| Information given |
*-*-*
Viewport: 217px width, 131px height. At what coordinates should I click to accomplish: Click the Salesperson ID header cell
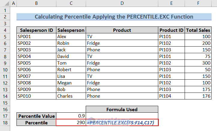click(x=36, y=30)

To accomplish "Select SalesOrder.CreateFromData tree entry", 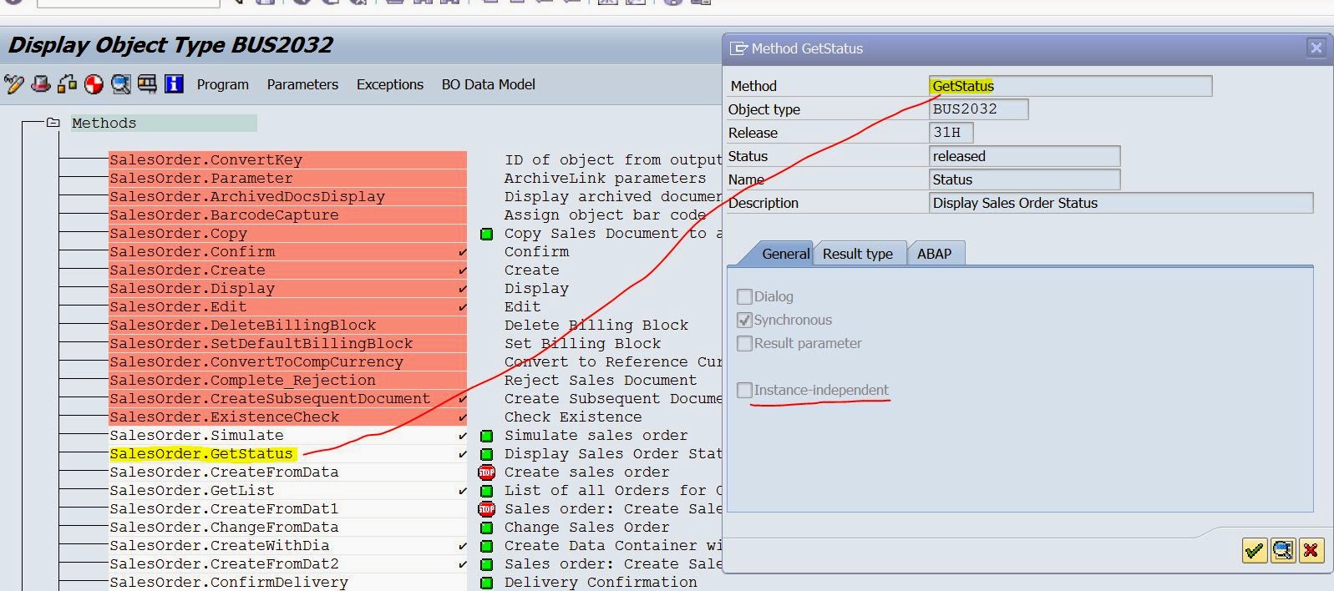I will click(x=224, y=472).
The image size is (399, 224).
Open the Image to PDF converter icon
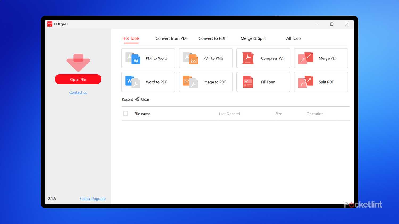click(x=190, y=82)
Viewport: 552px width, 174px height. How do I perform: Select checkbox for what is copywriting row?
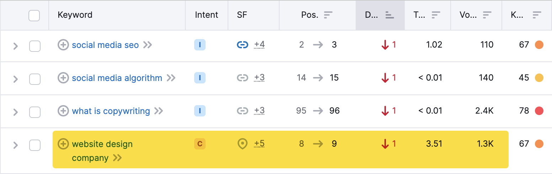[35, 112]
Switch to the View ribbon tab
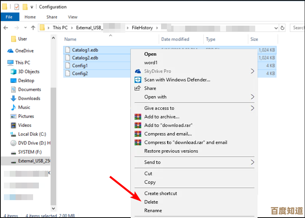The height and width of the screenshot is (218, 305). 73,17
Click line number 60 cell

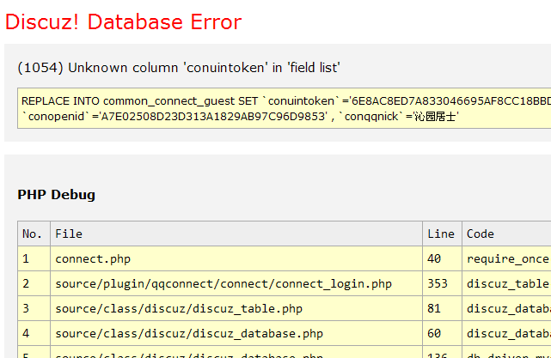[x=435, y=333]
*-*-*
| Problem to solve |
Exactly the lines from the one that contains "Viewport: 552px width, 174px" to the last line of the data, both included, should be set down, and no pictures should appear among them.

| Solution for this exercise |
Viewport: 552px width, 174px height. How do I perform: Select checkbox for what is copywriting row?
[35, 112]
Switch to the View ribbon tab
The height and width of the screenshot is (218, 305). 73,17
Click line number 60 cell

[x=435, y=333]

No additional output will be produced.